• Document excerpt:
----

From 126d2ab89716e93325f98203877df2d8fdbce51f Mon Sep 17 00:00:00 2001
From: Tomas Vondra <to...@2ndquadrant.com>
Date: Sat, 4 Nov 2023 17:53:16 +0100
Subject: [PATCH v4 2/2] review

---
 src/backend/access/heap/vacuumlazy.c |   2 +-
 src/backend/access/transam/xlog.c    | 103 ++++++++++++++++++++-------
 src/backend/replication/syncrep.c    |  18 +++--
 src/backend/utils/misc/guc_tables.c  |   6 +-
 src/include/access/xlog.h            |   2 +-
 src/include/executor/instrument.h    |   2 +-
 src/include/miscadmin.h              |   2 +-
 7 files changed, 97 insertions(+), 38 deletions(-)

diff --git a/src/backend/access/heap/vacuumlazy.c b/src/backend/access/heap/vacuumlazy.c
index d9cc06f620..123539d0fc 100644
--- a/src/backend/access/heap/vacuumlazy.c
+++ b/src/backend/access/heap/vacuumlazy.c
@@ -767,7 +767,7 @@ heap_vacuum_rel(Relation rel, VacuumParams *params,
 							 (long long) walusage.wal_fpi,
 							 (unsigned long long) walusage.wal_bytes);
 			if(walusage.wal_throttled > 0)
-				appendStringInfo(&buf, _("%lld times throttled"), (long long) walusage.wal_throttled);
+				appendStringInfo(&buf, _("%lld times throttled\n"), (long long) walusage.wal_throttled);
 			else
 				appendStringInfo(&buf, _("\n"));
 
diff --git a/src/backend/access/transam/xlog.c b/src/backend/access/transam/xlog.c
index 3947f889de..7a549f8c3f 100644
--- a/src/backend/access/transam/xlog.c
+++ b/src/backend/access/transam/xlog.c
@@ -1,5 +1,4 @@
 /*-------------------------------------------------------------------------
-
  *
  * xlog.c
  *		PostgreSQL write-ahead log manager
@@ -111,7 +110,6 @@
 #include "utils/timestamp.h"
 #include "utils/varlena.h"
 
-
 extern uint32 bootstrap_data_checksum_version;
 
 /* timeline ID to be used when bootstrapping */
@@ -142,7 +140,7 @@ int			wal_retrieve_retry_interval = 5000;
 int			max_slot_wal_keep_size_mb = -1;
 int			wal_decode_buffer_size = 512 * 1024;
 bool		track_wal_io_timing = false;
-int		synchronous_commit_wal_throttle_threshold = 0; /* kb */
+int			wal_throttle_threshold = 0;
 
 #ifdef WAL_DEBUG
 bool		XLOG_DEBUG = false;
@@ -260,6 +258,8 @@ static int	LocalXLogInsertAllowed = -1;
  *
  * XactLastThrottledRecEnd points to the last XLOG record that should be throttled
  * as the additional WAL records could be generated before processing interrupts.
+ *
+ * XXX I'm not sure I understand what "record to be throttled" means?

----

• Data extract:

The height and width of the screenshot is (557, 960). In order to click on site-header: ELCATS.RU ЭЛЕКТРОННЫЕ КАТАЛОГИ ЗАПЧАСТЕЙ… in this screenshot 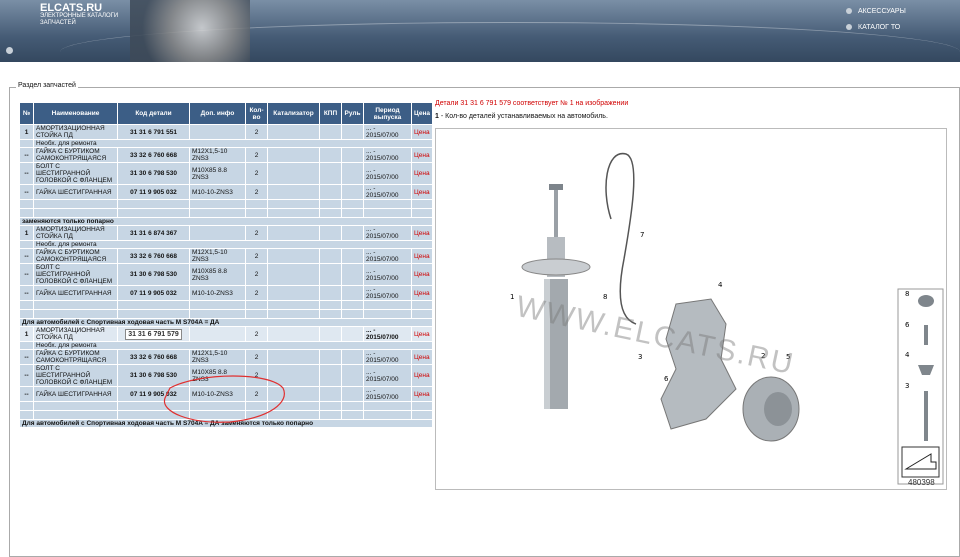, I will do `click(480, 31)`.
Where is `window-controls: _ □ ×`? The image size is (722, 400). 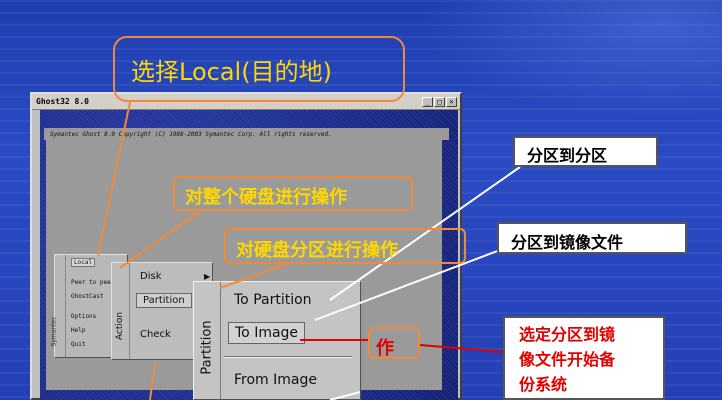 window-controls: _ □ × is located at coordinates (440, 102).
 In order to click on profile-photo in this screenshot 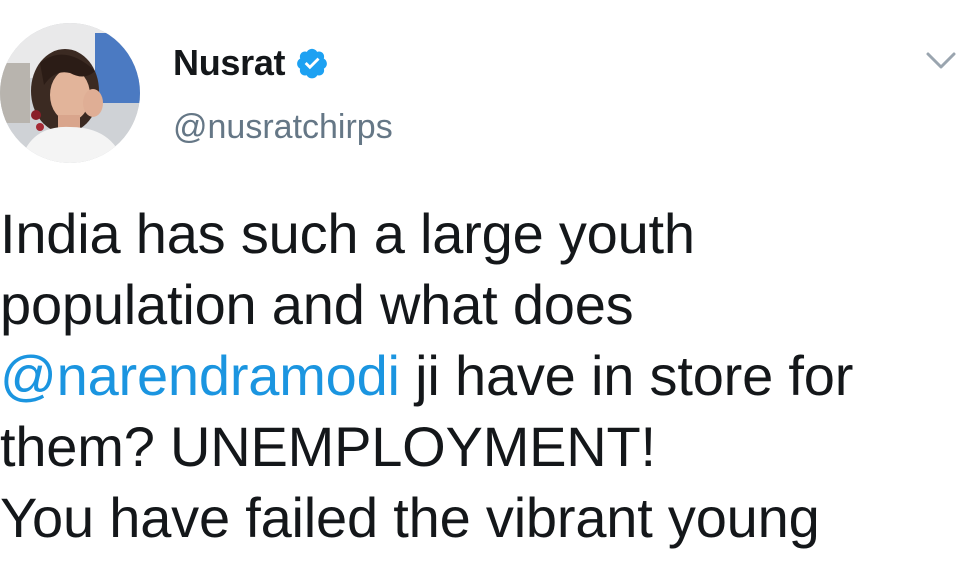, I will do `click(70, 93)`.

----

• Task:
Output the part of the WAL throttling patch above between "From 126d2ab89716e93325f98203877df2d8fdbce51f Mon" and "insertions(+), 38 deletions(-)", inclusive, with no changes.

• Expected answer:
From 126d2ab89716e93325f98203877df2d8fdbce51f Mon Sep 17 00:00:00 2001
From: Tomas Vondra <to...@2ndquadrant.com>
Date: Sat, 4 Nov 2023 17:53:16 +0100
Subject: [PATCH v4 2/2] review

---
 src/backend/access/heap/vacuumlazy.c |   2 +-
 src/backend/access/transam/xlog.c    | 103 ++++++++++++++++++++-------
 src/backend/replication/syncrep.c    |  18 +++--
 src/backend/utils/misc/guc_tables.c  |   6 +-
 src/include/access/xlog.h            |   2 +-
 src/include/executor/instrument.h    |   2 +-
 src/include/miscadmin.h              |   2 +-
 7 files changed, 97 insertions(+), 38 deletions(-)